*GIVEN EXERCISE*. Copy the lines of the listing word for word, beginning at the line that contains "You are a GUI" and stopping after the line that contains "The image size is (960, 773).".

*DATA ENTRIES*.
####################
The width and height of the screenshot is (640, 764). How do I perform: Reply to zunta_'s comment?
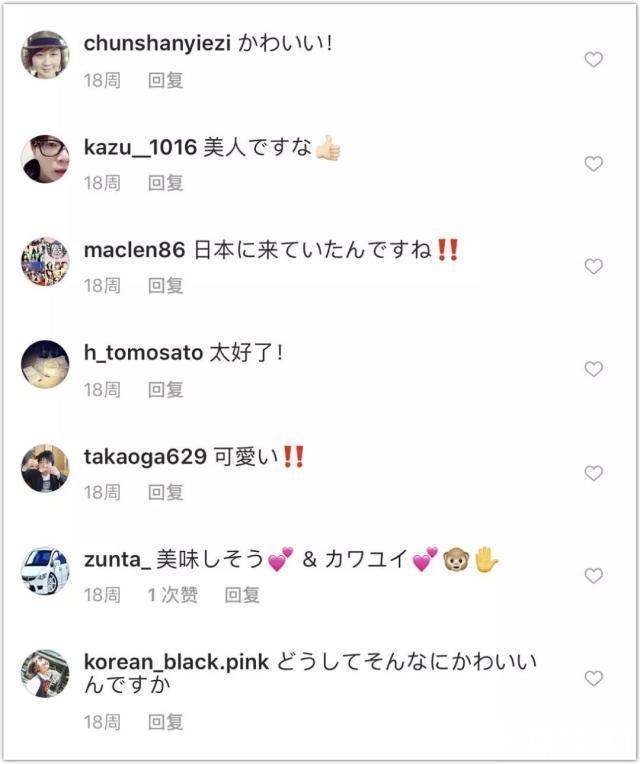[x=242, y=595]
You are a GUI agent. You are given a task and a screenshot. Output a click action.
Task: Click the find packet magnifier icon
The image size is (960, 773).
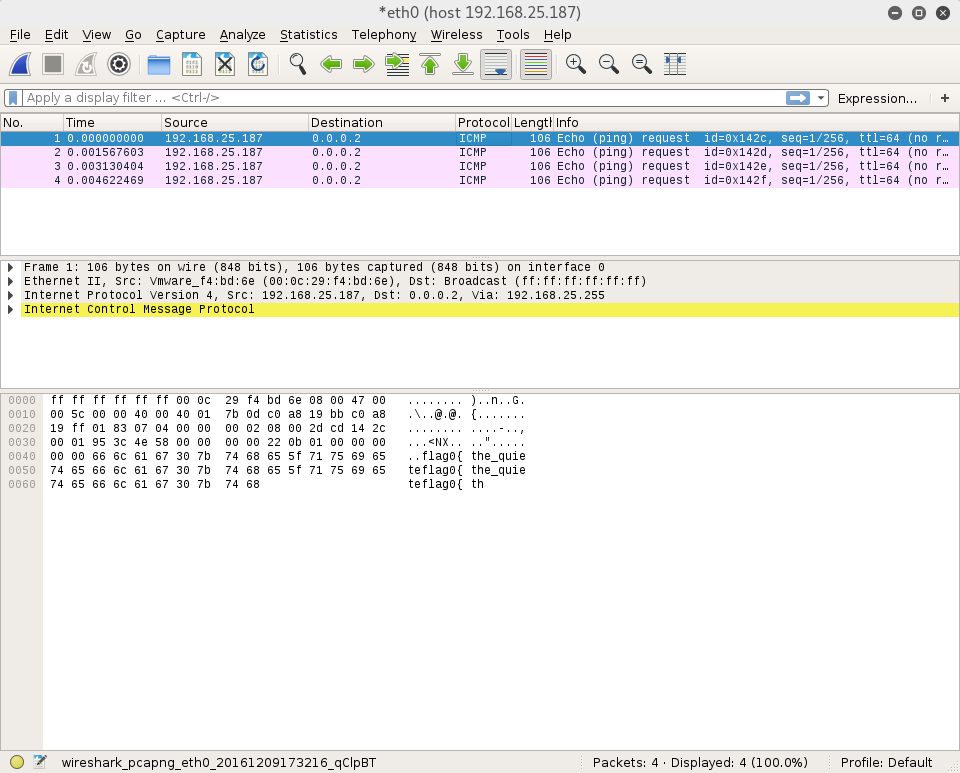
####################
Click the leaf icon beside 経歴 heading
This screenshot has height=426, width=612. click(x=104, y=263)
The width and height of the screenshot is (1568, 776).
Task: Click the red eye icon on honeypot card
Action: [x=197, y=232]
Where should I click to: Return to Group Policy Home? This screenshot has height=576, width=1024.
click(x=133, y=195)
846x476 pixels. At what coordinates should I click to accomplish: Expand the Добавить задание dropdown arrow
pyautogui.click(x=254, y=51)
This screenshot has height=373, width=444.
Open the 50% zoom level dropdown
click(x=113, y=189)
####################
*FINAL ANSWER*.
You are a GUI agent. You are given a task and a screenshot. Output a click action.
Task: Click the find packet magnifier icon
The image size is (960, 773).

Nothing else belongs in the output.